» **Stored data entries**
----

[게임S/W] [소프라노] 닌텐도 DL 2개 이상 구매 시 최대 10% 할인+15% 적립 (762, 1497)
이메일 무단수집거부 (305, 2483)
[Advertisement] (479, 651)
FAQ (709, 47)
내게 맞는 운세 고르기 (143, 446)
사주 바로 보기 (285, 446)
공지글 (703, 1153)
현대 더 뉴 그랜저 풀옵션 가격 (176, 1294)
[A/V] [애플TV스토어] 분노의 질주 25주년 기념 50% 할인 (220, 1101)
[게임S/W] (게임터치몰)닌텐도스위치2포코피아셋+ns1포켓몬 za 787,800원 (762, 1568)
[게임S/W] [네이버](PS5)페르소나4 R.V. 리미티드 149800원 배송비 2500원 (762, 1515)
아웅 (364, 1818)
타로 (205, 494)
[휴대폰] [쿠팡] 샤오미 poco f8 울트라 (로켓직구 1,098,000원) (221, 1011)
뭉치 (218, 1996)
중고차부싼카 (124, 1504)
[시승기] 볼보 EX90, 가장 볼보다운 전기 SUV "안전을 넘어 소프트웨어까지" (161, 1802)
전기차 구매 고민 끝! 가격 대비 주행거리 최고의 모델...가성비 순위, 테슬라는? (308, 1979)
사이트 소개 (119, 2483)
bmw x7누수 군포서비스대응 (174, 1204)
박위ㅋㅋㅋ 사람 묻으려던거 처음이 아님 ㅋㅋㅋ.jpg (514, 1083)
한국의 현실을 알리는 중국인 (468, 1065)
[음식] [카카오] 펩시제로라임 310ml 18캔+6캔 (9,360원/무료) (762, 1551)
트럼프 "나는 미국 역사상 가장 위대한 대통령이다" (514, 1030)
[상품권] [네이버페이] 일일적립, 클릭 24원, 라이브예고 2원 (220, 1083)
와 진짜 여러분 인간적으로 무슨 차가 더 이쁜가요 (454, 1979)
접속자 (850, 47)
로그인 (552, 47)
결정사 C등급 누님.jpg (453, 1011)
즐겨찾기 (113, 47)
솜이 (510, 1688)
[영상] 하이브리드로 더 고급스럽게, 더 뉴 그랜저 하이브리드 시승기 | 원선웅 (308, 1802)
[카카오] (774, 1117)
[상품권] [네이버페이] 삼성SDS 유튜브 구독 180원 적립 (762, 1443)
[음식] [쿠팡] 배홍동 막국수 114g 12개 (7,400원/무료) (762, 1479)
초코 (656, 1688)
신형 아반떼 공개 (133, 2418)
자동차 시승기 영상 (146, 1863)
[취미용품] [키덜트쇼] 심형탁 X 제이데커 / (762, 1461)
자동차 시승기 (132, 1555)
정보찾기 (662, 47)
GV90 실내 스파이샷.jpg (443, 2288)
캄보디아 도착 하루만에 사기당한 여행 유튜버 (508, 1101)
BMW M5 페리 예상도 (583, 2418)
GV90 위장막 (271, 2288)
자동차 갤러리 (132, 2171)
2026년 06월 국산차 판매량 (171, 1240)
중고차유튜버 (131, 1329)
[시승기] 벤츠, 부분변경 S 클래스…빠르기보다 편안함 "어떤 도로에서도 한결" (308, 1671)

----

» **TRY IT**
Starting with the line that contains "[카카오] (774, 1117)", copy each line through the end of the data exactly, and leave out all earlier lines.

» **OUTPUT FOR THIS EXERCISE**
[카카오] (774, 1117)
[상품권] [네이버페이] 삼성SDS 유튜브 구독 180원 적립 (762, 1443)
[음식] [쿠팡] 배홍동 막국수 114g 12개 (7,400원/무료) (762, 1479)
초코 (656, 1688)
신형 아반떼 공개 (133, 2418)
자동차 시승기 영상 (146, 1863)
[취미용품] [키덜트쇼] 심형탁 X 제이데커 / (762, 1461)
자동차 시승기 (132, 1555)
정보찾기 (662, 47)
GV90 실내 스파이샷.jpg (443, 2288)
캄보디아 도착 하루만에 사기당한 여행 유튜버 (508, 1101)
BMW M5 페리 예상도 (583, 2418)
GV90 위장막 (271, 2288)
자동차 갤러리 (132, 2171)
2026년 06월 국산차 판매량 (171, 1240)
중고차유튜버 (131, 1329)
[시승기] 벤츠, 부분변경 S 클래스…빠르기보다 편안함 "어떤 도로에서도 한결" (308, 1671)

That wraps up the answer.